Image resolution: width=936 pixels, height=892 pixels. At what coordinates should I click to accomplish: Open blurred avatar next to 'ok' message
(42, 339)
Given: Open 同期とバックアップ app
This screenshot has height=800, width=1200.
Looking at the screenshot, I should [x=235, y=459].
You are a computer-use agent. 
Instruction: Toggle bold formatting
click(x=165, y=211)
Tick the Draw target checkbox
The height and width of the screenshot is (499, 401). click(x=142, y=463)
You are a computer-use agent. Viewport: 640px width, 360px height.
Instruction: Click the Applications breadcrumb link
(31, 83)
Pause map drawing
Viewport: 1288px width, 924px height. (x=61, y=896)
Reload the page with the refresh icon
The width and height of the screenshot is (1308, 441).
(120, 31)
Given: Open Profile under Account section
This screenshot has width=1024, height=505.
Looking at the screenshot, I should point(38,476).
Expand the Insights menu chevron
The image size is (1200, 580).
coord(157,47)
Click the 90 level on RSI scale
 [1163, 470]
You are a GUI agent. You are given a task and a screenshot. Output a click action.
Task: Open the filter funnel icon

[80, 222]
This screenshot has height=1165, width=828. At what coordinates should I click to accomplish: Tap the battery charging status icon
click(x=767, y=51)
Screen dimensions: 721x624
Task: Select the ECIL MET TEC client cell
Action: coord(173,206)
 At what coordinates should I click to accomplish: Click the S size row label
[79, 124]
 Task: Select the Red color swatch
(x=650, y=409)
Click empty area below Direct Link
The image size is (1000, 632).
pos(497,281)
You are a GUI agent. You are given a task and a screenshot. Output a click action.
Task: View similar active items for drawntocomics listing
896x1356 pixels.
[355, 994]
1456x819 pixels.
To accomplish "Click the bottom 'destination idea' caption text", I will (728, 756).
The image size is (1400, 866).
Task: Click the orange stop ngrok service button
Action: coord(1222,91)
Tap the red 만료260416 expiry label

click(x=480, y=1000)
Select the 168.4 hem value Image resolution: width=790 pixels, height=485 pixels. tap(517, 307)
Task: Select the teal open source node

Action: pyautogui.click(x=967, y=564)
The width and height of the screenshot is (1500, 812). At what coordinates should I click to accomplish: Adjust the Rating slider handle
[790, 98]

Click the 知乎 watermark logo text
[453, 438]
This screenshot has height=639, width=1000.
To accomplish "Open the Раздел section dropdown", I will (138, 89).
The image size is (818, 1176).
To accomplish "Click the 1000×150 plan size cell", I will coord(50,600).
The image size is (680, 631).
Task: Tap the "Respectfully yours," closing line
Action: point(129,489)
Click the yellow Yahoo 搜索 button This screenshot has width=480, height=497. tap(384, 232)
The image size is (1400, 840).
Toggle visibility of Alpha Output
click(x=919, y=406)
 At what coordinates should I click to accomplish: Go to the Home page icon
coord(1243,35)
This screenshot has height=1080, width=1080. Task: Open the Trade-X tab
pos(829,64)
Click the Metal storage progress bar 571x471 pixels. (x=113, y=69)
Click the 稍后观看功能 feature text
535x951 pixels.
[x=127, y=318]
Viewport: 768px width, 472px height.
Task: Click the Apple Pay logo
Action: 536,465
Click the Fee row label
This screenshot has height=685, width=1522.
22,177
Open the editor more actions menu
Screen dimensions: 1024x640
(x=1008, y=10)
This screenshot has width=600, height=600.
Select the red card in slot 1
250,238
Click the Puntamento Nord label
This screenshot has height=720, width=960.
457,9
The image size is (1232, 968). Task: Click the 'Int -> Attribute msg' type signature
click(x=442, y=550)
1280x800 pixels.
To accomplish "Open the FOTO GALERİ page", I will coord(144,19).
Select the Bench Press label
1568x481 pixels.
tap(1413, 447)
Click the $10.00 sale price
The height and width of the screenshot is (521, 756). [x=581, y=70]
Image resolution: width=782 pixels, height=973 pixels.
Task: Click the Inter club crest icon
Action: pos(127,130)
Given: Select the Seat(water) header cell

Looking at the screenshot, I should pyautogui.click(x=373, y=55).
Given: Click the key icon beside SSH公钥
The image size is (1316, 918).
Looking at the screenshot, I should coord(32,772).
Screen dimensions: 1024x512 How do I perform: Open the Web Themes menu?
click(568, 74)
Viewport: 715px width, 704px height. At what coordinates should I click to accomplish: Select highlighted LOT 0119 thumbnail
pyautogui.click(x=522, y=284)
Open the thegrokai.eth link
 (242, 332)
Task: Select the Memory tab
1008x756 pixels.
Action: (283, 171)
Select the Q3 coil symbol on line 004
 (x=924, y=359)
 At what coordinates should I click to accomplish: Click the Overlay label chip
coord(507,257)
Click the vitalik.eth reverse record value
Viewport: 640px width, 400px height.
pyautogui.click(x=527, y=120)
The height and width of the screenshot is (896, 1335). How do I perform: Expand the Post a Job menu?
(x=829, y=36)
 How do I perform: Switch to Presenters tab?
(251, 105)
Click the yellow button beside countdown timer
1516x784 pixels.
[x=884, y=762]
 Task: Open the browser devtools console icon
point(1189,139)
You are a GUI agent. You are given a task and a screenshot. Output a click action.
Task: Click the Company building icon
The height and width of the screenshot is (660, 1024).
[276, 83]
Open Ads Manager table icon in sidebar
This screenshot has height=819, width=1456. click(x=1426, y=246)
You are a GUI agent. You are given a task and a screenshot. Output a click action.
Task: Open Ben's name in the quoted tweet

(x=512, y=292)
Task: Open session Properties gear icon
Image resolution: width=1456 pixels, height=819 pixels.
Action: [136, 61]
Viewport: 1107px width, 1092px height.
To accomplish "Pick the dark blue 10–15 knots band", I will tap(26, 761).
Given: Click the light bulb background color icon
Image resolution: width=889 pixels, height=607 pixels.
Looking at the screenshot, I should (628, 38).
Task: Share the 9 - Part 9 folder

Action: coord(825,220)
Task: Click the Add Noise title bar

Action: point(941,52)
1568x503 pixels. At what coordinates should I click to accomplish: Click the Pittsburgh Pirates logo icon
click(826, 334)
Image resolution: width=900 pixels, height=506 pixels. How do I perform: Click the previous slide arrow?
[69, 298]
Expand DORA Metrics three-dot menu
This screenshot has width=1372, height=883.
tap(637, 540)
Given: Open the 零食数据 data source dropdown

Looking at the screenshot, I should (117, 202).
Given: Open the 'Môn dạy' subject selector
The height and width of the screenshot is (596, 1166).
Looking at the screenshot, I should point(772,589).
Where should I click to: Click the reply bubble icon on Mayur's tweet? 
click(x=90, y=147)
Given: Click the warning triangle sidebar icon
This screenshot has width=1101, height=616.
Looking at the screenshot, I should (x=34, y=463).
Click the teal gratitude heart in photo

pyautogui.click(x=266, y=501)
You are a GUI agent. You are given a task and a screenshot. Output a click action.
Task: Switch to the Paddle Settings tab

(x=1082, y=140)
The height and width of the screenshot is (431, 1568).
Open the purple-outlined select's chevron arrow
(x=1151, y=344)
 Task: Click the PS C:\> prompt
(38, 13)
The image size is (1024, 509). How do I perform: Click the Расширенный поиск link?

=-=-=

**INSTRUCTIONS TO FOLLOW:** Can you repeat the data with every "GUI agent" changed to "UI agent" and nothing else altered?

**WRITTEN ANSWER:**
Image resolution: width=936 pixels, height=892 pixels. At what coordinates should I click to accomplish: Open blurred avatar next to 'ok' message
(42, 339)
Given: Open 同期とバックアップ app
This screenshot has height=800, width=1200.
Looking at the screenshot, I should [x=235, y=459].
You are a computer-use agent. 
Instruction: Toggle bold formatting
click(x=165, y=211)
Tick the Draw target checkbox
The height and width of the screenshot is (499, 401). click(x=142, y=463)
You are a computer-use agent. Viewport: 640px width, 360px height.
Instruction: Click the Applications breadcrumb link
(31, 83)
Pause map drawing
Viewport: 1288px width, 924px height. (x=61, y=896)
Reload the page with the refresh icon
The width and height of the screenshot is (1308, 441).
(120, 31)
Given: Open Profile under Account section
This screenshot has width=1024, height=505.
Looking at the screenshot, I should point(38,476).
Expand the Insights menu chevron
The image size is (1200, 580).
coord(157,47)
Click the 90 level on RSI scale
 [1163, 470]
You are a UI agent. You are given a task and a screenshot. Output a click action.
Task: Open the filter funnel icon

[80, 222]
This screenshot has height=1165, width=828. At what coordinates should I click to accomplish: Tap the battery charging status icon
click(x=767, y=51)
Screen dimensions: 721x624
Task: Select the ECIL MET TEC client cell
Action: coord(173,206)
 At what coordinates should I click to accomplish: Click the S size row label
[79, 124]
 Task: Select the Red color swatch
(x=650, y=409)
Click empty area below Direct Link
The image size is (1000, 632).
pos(497,281)
You are a UI agent. You are given a task and a screenshot. Output a click action.
Task: View similar active items for drawntocomics listing
896x1356 pixels.
[355, 994]
1456x819 pixels.
To accomplish "Click the bottom 'destination idea' caption text", I will (728, 756).
The image size is (1400, 866).
Task: Click the orange stop ngrok service button
Action: coord(1222,91)
Tap the red 만료260416 expiry label

click(x=480, y=1000)
Select the 168.4 hem value Image resolution: width=790 pixels, height=485 pixels. tap(517, 307)
Task: Select the teal open source node

Action: pyautogui.click(x=967, y=564)
The width and height of the screenshot is (1500, 812). At what coordinates should I click to accomplish: Adjust the Rating slider handle
[790, 98]

Click the 知乎 watermark logo text
[453, 438]
This screenshot has height=639, width=1000.
To accomplish "Open the Раздел section dropdown", I will (138, 89).
The image size is (818, 1176).
To accomplish "Click the 1000×150 plan size cell", I will coord(50,600).
The image size is (680, 631).
Task: Tap the "Respectfully yours," closing line
Action: point(129,489)
Click the yellow Yahoo 搜索 button This screenshot has width=480, height=497. tap(384, 232)
The image size is (1400, 840).
Toggle visibility of Alpha Output
click(x=919, y=406)
 At what coordinates should I click to accomplish: Go to the Home page icon
coord(1243,35)
This screenshot has height=1080, width=1080. Task: Open the Trade-X tab
pos(829,64)
Click the Metal storage progress bar 571x471 pixels. (x=113, y=69)
Click the 稍后观看功能 feature text
535x951 pixels.
[x=127, y=318]
Viewport: 768px width, 472px height.
Task: Click the Apple Pay logo
Action: 536,465
Click the Fee row label
This screenshot has height=685, width=1522.
22,177
Open the editor more actions menu
Screen dimensions: 1024x640
(x=1008, y=10)
This screenshot has width=600, height=600.
Select the red card in slot 1
250,238
Click the Puntamento Nord label
This screenshot has height=720, width=960.
457,9
The image size is (1232, 968). Task: Click the 'Int -> Attribute msg' type signature
click(x=442, y=550)
1280x800 pixels.
To accomplish "Open the FOTO GALERİ page", I will coord(144,19).
Select the Bench Press label
1568x481 pixels.
tap(1413, 447)
Click the $10.00 sale price
The height and width of the screenshot is (521, 756). [x=581, y=70]
Image resolution: width=782 pixels, height=973 pixels.
Task: Click the Inter club crest icon
Action: pos(127,130)
Given: Select the Seat(water) header cell

Looking at the screenshot, I should pyautogui.click(x=373, y=55).
Given: Click the key icon beside SSH公钥
The image size is (1316, 918).
Looking at the screenshot, I should coord(32,772).
Screen dimensions: 1024x512 How do I perform: Open the Web Themes menu?
click(568, 74)
Viewport: 715px width, 704px height. At what coordinates should I click to accomplish: Select highlighted LOT 0119 thumbnail
pyautogui.click(x=522, y=284)
Open the thegrokai.eth link
 (242, 332)
Task: Select the Memory tab
1008x756 pixels.
Action: (283, 171)
Select the Q3 coil symbol on line 004
 (x=924, y=359)
 At what coordinates should I click to accomplish: Click the Overlay label chip
coord(507,257)
Click the vitalik.eth reverse record value
Viewport: 640px width, 400px height.
pyautogui.click(x=527, y=120)
The height and width of the screenshot is (896, 1335). How do I perform: Expand the Post a Job menu?
(x=829, y=36)
 How do I perform: Switch to Presenters tab?
(251, 105)
Click the yellow button beside countdown timer
1516x784 pixels.
[x=884, y=762]
 Task: Open the browser devtools console icon
point(1189,139)
You are a UI agent. You are given a task and a screenshot. Output a click action.
Task: Click the Company building icon
The height and width of the screenshot is (660, 1024).
[276, 83]
Open Ads Manager table icon in sidebar
This screenshot has height=819, width=1456. click(x=1426, y=246)
You are a UI agent. You are given a task and a screenshot. Output a click action.
Task: Open Ben's name in the quoted tweet

(x=512, y=292)
Task: Open session Properties gear icon
Image resolution: width=1456 pixels, height=819 pixels.
Action: [136, 61]
Viewport: 1107px width, 1092px height.
To accomplish "Pick the dark blue 10–15 knots band", I will tap(26, 761).
Given: Click the light bulb background color icon
Image resolution: width=889 pixels, height=607 pixels.
Looking at the screenshot, I should (628, 38).
Task: Share the 9 - Part 9 folder

Action: coord(825,220)
Task: Click the Add Noise title bar

Action: point(941,52)
1568x503 pixels. At what coordinates should I click to accomplish: Click the Pittsburgh Pirates logo icon
click(826, 334)
Image resolution: width=900 pixels, height=506 pixels. How do I perform: Click the previous slide arrow?
[69, 298]
Expand DORA Metrics three-dot menu
This screenshot has width=1372, height=883.
tap(637, 540)
Given: Open the 零食数据 data source dropdown

Looking at the screenshot, I should (117, 202).
Given: Open the 'Môn dạy' subject selector
The height and width of the screenshot is (596, 1166).
Looking at the screenshot, I should point(772,589).
Where should I click to: Click the reply bubble icon on Mayur's tweet? 
click(x=90, y=147)
Given: Click the warning triangle sidebar icon
This screenshot has width=1101, height=616.
Looking at the screenshot, I should (x=34, y=463).
Click the teal gratitude heart in photo

pyautogui.click(x=266, y=501)
You are a UI agent. You are given a task and a screenshot. Output a click action.
Task: Switch to the Paddle Settings tab

(x=1082, y=140)
The height and width of the screenshot is (431, 1568).
Open the purple-outlined select's chevron arrow
(x=1151, y=344)
 Task: Click the PS C:\> prompt
(38, 13)
The image size is (1024, 509). How do I perform: Click the Расширенный поиск link?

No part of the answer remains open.